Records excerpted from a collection
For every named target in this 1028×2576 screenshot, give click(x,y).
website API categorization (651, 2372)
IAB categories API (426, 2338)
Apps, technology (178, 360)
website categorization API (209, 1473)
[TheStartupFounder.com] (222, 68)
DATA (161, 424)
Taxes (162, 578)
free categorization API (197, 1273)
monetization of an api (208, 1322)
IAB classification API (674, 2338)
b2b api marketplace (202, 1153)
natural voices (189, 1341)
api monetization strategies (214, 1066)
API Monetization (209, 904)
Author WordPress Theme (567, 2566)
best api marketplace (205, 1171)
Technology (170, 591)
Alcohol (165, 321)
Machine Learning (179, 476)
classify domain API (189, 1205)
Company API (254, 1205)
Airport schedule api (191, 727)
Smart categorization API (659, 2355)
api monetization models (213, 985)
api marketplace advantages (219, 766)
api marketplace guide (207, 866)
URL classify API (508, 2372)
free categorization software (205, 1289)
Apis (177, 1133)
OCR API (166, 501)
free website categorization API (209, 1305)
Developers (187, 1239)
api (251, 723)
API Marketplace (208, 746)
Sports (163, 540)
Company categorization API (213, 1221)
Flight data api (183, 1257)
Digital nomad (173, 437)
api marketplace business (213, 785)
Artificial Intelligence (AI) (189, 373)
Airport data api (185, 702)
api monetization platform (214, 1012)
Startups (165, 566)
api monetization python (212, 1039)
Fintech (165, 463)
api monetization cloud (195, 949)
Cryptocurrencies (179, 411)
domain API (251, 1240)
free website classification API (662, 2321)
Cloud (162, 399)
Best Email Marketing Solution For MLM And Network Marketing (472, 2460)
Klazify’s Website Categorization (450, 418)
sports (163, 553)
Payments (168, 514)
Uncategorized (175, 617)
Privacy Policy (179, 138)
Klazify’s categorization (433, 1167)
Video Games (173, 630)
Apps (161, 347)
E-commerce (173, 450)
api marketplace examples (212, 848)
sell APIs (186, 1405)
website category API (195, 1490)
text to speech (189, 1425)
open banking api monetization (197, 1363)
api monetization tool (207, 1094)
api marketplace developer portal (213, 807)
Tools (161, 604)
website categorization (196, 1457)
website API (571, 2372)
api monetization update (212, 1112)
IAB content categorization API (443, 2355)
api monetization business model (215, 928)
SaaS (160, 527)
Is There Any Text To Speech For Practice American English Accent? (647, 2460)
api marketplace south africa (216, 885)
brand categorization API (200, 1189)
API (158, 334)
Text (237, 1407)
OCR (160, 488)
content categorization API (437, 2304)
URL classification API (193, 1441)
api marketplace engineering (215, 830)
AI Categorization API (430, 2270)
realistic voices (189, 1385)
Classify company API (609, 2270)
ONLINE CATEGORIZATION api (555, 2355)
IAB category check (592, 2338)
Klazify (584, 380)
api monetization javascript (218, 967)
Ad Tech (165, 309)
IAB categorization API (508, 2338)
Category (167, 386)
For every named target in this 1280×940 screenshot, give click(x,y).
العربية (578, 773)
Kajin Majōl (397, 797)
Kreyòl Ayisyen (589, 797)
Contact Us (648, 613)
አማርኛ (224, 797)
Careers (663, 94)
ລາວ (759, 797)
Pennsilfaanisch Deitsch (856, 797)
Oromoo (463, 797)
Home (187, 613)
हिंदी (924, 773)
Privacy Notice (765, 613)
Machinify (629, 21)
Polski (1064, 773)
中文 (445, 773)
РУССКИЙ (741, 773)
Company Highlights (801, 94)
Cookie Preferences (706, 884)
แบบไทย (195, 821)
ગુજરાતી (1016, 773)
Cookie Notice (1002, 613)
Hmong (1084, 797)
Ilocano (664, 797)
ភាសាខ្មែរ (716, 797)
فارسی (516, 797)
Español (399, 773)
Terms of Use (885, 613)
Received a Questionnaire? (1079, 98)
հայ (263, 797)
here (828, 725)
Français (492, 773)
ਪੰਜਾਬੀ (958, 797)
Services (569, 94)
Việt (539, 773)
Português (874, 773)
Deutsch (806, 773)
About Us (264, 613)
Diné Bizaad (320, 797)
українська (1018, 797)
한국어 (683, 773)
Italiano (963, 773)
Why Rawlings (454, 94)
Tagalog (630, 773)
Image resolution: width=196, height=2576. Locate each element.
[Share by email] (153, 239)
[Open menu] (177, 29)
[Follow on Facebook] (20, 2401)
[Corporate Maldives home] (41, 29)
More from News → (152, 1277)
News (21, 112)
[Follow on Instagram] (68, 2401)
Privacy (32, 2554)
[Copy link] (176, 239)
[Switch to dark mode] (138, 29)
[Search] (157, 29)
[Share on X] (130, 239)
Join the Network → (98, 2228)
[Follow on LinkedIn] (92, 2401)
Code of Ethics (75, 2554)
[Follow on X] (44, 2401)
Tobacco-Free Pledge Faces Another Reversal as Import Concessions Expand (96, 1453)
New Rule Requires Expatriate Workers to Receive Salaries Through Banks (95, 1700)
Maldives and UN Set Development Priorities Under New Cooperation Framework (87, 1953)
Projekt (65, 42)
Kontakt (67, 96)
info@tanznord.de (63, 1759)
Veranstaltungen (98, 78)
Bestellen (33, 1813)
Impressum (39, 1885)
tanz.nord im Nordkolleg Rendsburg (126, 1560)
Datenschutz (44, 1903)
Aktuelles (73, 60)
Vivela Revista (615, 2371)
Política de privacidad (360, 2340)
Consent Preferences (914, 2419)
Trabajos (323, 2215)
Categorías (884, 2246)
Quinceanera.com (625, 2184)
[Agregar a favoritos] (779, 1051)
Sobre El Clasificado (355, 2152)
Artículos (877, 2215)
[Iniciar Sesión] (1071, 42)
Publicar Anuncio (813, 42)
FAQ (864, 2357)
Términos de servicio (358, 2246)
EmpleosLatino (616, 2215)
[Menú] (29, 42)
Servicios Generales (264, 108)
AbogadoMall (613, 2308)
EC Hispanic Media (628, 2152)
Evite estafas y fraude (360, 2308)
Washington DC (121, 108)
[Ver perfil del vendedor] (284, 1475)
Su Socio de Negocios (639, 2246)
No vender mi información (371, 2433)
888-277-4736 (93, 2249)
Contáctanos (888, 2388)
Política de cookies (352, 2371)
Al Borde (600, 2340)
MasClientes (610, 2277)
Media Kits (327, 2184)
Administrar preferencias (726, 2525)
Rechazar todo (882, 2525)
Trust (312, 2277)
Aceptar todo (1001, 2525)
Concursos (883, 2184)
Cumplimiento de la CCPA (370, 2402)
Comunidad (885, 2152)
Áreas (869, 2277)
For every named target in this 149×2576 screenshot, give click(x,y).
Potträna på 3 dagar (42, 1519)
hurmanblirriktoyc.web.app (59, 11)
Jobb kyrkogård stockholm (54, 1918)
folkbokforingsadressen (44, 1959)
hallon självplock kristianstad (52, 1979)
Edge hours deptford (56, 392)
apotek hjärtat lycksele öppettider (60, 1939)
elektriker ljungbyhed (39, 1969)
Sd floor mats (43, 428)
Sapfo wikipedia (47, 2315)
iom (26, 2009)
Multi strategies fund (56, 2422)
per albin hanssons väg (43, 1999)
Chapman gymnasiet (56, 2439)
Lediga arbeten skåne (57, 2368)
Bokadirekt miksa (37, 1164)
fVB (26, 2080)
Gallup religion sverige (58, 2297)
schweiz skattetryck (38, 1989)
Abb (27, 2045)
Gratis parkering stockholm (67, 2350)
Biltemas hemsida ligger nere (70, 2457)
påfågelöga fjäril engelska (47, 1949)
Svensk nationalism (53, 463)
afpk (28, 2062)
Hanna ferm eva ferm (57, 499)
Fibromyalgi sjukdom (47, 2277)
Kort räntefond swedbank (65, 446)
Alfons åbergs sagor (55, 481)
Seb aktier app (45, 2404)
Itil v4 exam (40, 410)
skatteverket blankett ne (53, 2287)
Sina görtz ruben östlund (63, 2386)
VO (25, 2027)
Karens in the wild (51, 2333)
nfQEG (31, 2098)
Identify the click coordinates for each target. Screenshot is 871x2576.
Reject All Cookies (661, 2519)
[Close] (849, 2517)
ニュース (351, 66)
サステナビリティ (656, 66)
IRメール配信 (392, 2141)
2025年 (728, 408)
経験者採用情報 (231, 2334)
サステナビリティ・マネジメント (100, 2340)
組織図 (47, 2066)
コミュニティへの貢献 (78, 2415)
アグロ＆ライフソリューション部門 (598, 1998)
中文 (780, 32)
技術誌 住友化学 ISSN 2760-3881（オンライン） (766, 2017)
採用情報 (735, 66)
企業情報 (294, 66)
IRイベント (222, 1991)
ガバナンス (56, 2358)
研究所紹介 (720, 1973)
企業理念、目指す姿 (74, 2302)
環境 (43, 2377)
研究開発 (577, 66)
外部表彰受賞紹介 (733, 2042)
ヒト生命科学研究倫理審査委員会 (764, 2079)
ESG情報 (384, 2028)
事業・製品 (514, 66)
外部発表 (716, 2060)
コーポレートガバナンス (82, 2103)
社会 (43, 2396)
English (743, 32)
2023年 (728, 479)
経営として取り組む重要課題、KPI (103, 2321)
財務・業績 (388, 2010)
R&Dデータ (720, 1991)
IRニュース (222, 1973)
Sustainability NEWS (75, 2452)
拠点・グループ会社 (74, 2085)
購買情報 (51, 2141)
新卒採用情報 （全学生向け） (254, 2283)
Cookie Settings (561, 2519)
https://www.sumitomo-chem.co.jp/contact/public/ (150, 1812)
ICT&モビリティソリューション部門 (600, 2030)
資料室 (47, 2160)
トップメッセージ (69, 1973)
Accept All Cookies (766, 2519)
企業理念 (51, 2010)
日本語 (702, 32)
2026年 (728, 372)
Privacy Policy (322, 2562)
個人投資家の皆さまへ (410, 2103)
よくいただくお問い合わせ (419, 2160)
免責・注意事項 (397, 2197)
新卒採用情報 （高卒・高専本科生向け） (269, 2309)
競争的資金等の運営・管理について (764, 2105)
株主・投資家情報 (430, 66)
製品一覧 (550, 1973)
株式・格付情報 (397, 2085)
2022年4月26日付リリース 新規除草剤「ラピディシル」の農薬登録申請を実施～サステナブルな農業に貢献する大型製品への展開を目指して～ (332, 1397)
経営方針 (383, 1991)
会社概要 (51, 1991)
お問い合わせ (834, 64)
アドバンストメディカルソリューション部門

WHAT THE TASK ASKS >> What is needed is an exact repetition of the lines from the first line of the records through the line containing "Author WordPress Theme (567, 2566)", both ends included, and nothing more.

SOLUTION TO THIS TASK >>
For every named target in this 1028×2576 screenshot, give click(x,y).
website API categorization (651, 2372)
IAB categories API (426, 2338)
Apps, technology (178, 360)
website categorization API (209, 1473)
[TheStartupFounder.com] (222, 68)
DATA (161, 424)
Taxes (162, 578)
free categorization API (197, 1273)
monetization of an api (208, 1322)
IAB classification API (674, 2338)
b2b api marketplace (202, 1153)
natural voices (189, 1341)
api monetization strategies (214, 1066)
API Monetization (209, 904)
Author WordPress Theme (567, 2566)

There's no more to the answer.